> **Direction A**
Put the rows into a JSON list of strings, one string for each line and with blank lines left out, starting at the line that contains "This screenshot has height=478, width=867." and ending at the last line of the rows.

> **Supplied text**
Category Archives: Dumpster Diving

GOODBYE, OLD FRIEND

I experienced a tragedy recently over the Christmas break. This is not unique, nor is it entirely as dramatic as I’m about to make it, but let’s just say Santa took away as much as gave this year.

But I’m getting ahead of myself. Let’s take it back and set the scene:

FADE IN.

EXT. A QUIET STREET ON THE UPPER EAST SIDE. EARLY MORNING. SPRING.

EVAN, 29, is taking his dog on his morning walk. He is in sweatpants and a hoodie, hair akimbo. He is handsome but not conventionally handsome. Handsome in the way Spencer Tracey would’ve referred to Barbara Stanwyck as handsome. He has sleep in his eyes. He walks slowly though deliberately, as if trying to finish a race with as little enthusiasm as possible. FINN, his dog, SNIFFS the ground as they walk.

[Dataset items]
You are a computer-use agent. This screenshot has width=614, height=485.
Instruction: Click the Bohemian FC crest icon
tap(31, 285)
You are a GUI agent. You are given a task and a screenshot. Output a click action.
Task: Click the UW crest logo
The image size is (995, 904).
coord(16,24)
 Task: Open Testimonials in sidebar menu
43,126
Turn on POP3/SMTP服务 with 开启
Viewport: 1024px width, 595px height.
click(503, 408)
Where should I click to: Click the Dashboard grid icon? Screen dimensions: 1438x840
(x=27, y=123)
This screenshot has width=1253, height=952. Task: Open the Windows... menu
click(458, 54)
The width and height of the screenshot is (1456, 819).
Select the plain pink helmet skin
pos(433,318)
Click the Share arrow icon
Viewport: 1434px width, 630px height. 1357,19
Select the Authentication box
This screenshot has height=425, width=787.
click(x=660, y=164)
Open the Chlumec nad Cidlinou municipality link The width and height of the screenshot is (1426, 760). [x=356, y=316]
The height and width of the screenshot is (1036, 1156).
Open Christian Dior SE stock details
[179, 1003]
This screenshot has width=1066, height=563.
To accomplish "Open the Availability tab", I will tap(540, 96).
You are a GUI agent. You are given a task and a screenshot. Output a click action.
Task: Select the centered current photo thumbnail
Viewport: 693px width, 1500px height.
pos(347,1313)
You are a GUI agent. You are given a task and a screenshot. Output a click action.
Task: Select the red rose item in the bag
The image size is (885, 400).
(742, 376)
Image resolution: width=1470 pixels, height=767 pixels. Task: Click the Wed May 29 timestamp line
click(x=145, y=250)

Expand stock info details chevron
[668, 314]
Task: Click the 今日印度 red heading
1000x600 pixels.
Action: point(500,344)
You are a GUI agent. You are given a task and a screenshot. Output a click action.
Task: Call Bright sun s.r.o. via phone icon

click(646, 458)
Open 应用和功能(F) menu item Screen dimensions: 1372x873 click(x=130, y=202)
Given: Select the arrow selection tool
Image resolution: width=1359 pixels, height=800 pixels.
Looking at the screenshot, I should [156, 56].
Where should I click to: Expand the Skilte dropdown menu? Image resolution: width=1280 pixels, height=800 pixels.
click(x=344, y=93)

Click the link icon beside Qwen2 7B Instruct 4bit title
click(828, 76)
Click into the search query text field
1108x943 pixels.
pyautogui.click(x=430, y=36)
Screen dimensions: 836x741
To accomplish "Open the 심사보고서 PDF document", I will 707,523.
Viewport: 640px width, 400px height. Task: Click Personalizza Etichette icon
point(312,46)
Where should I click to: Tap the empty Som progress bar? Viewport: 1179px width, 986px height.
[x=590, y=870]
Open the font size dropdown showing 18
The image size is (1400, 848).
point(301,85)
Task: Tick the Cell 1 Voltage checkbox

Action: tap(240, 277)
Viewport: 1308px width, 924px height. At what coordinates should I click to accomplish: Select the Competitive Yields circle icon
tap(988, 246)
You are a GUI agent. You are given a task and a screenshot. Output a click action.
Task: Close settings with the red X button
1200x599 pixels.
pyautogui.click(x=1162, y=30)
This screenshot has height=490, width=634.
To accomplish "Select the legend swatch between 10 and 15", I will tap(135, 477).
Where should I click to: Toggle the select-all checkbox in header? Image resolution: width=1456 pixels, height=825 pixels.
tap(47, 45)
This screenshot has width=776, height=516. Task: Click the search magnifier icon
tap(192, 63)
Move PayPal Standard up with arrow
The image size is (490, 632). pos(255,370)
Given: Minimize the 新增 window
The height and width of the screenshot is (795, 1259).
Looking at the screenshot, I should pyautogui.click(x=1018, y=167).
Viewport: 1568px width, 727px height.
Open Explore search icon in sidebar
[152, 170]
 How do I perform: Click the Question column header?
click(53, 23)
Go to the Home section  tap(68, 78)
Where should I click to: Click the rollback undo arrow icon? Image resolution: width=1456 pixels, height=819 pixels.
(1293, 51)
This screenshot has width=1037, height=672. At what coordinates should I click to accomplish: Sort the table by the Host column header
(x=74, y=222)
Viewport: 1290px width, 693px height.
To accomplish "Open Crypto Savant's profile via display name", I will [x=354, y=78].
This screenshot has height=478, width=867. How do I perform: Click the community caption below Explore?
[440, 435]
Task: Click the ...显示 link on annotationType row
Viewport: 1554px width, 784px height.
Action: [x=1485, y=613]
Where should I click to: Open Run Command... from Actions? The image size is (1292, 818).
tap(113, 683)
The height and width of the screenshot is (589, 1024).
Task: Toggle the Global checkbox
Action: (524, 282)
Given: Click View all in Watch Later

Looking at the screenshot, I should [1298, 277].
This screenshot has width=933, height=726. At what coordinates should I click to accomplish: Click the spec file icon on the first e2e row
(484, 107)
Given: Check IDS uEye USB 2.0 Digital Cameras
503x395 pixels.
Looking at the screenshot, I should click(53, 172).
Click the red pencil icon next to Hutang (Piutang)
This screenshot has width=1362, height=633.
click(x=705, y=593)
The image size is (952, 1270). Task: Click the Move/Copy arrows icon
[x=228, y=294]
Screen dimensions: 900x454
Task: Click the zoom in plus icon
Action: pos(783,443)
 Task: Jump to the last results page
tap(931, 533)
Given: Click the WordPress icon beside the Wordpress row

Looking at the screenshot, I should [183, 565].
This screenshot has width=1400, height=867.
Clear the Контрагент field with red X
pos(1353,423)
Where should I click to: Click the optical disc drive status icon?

> **Direction B**
Using the "Goodbye, Old Friend" post, answer these:
(i) Over which break did the writer experience the tragedy?
(ii) How old is Evan in the scene description?
(iii) What is the name of Evan's dog?

> **Written answer A**
[
  "This screenshot has height=478, width=867. How do I perform: Click the community caption below Explore?",
  "[440, 435]",
  "Task: Click the ...显示 link on annotationType row",
  "Viewport: 1554px width, 784px height.",
  "Action: [x=1485, y=613]",
  "Where should I click to: Open Run Command... from Actions? The image size is (1292, 818).",
  "tap(113, 683)",
  "The height and width of the screenshot is (589, 1024).",
  "Task: Toggle the Global checkbox",
  "Action: (524, 282)",
  "Given: Click View all in Watch Later",
  "Looking at the screenshot, I should [1298, 277].",
  "This screenshot has width=933, height=726. At what coordinates should I click to accomplish: Click the spec file icon on the first e2e row",
  "(484, 107)",
  "Given: Check IDS uEye USB 2.0 Digital Cameras",
  "503x395 pixels.",
  "Looking at the screenshot, I should click(53, 172).",
  "Click the red pencil icon next to Hutang (Piutang)",
  "This screenshot has width=1362, height=633.",
  "click(x=705, y=593)",
  "The image size is (952, 1270). Task: Click the Move/Copy arrows icon",
  "[x=228, y=294]",
  "Screen dimensions: 900x454",
  "Task: Click the zoom in plus icon",
  "Action: pos(783,443)",
  " Task: Jump to the last results page",
  "tap(931, 533)",
  "Given: Click the WordPress icon beside the Wordpress row",
  "Looking at the screenshot, I should [183, 565].",
  "This screenshot has width=1400, height=867.",
  "Clear the Контрагент field with red X",
  "pos(1353,423)",
  "Where should I click to: Click the optical disc drive status icon?"
]

> **Written answer B**
(i) The Christmas break.
(ii) 29.
(iii) Finn.